* Data section
<<<<
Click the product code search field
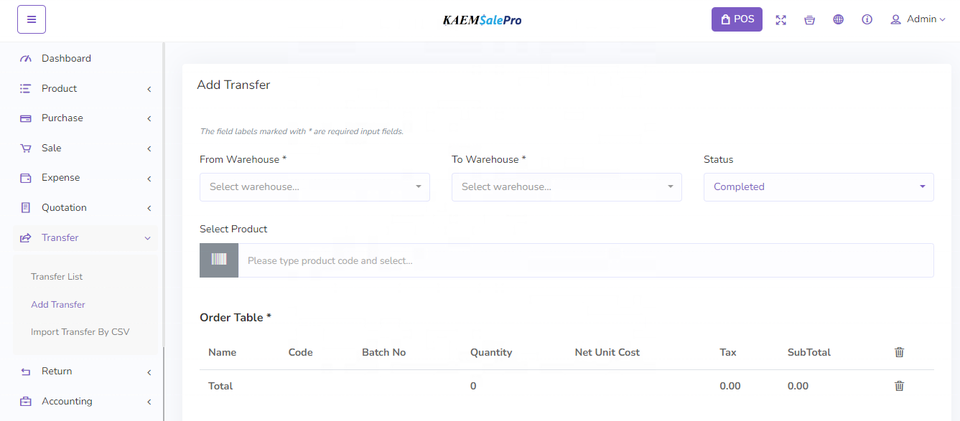This screenshot has width=960, height=421. tap(585, 261)
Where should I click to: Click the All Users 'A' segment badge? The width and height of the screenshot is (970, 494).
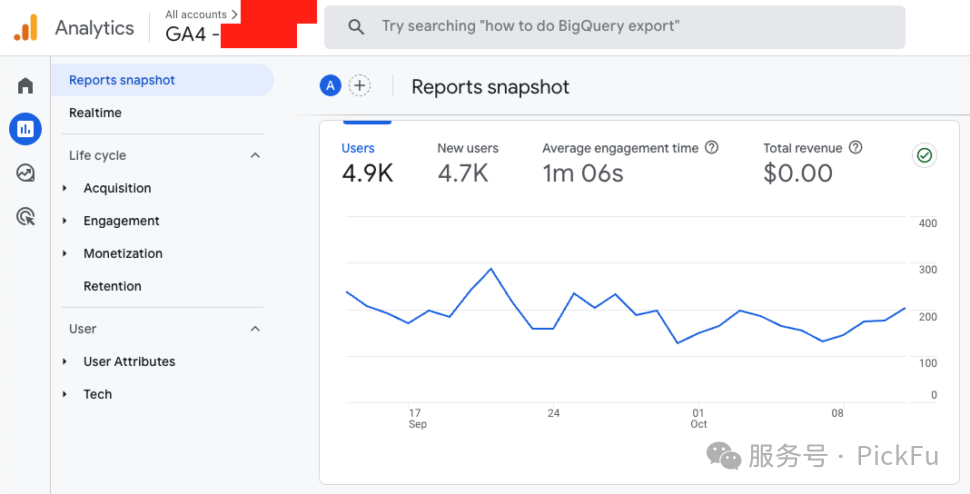click(330, 86)
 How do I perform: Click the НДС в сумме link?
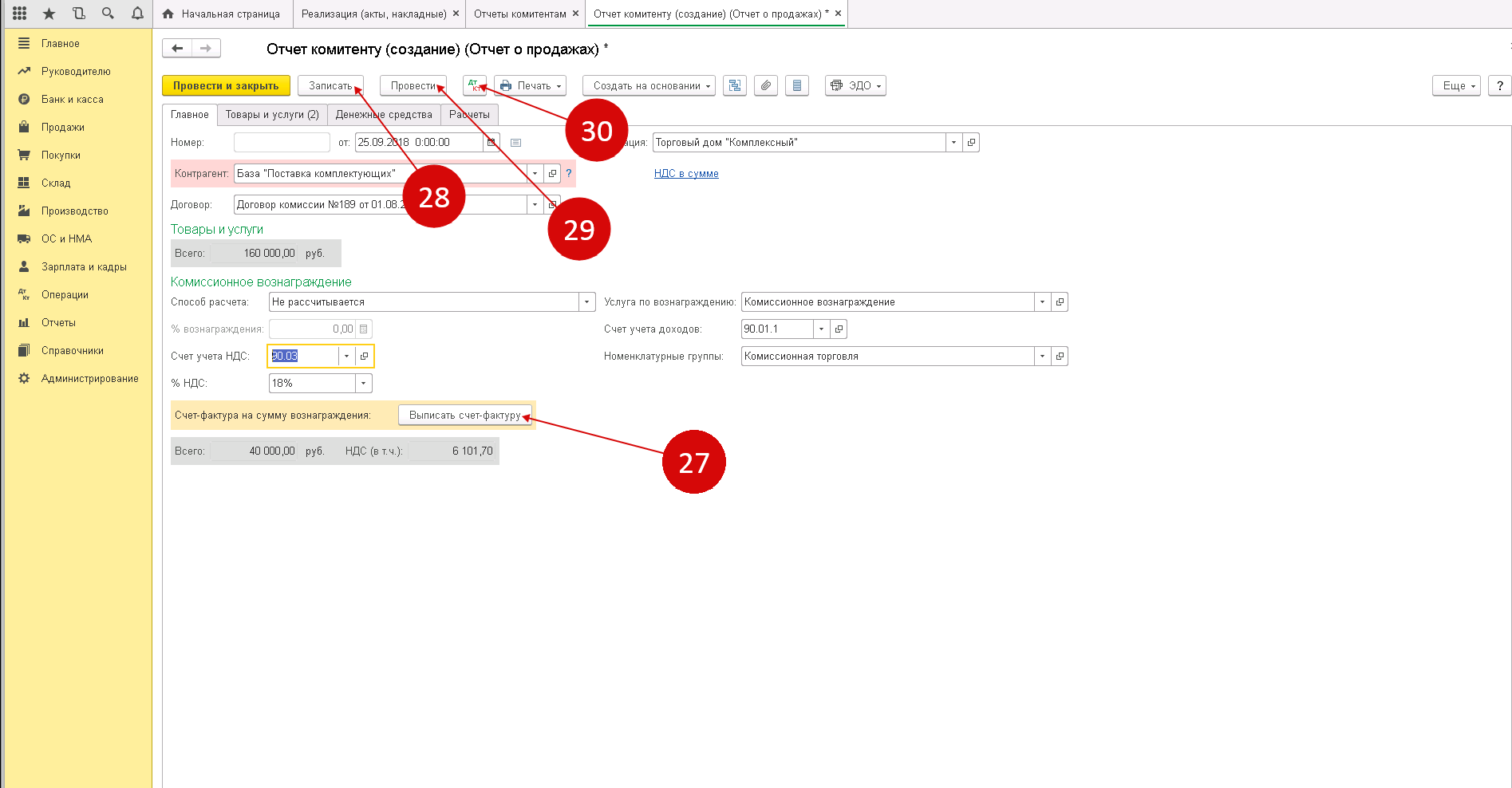pyautogui.click(x=686, y=174)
>>>>
* Task item
Write the records out again verbatim and omit the pictures they contain.

* Exercise response
Click the product code search field
This screenshot has width=960, height=421. tap(585, 261)
Where should I click to: Click the All Users 'A' segment badge? The width and height of the screenshot is (970, 494).
click(330, 86)
 How do I perform: Click the НДС в сумме link?
pyautogui.click(x=686, y=174)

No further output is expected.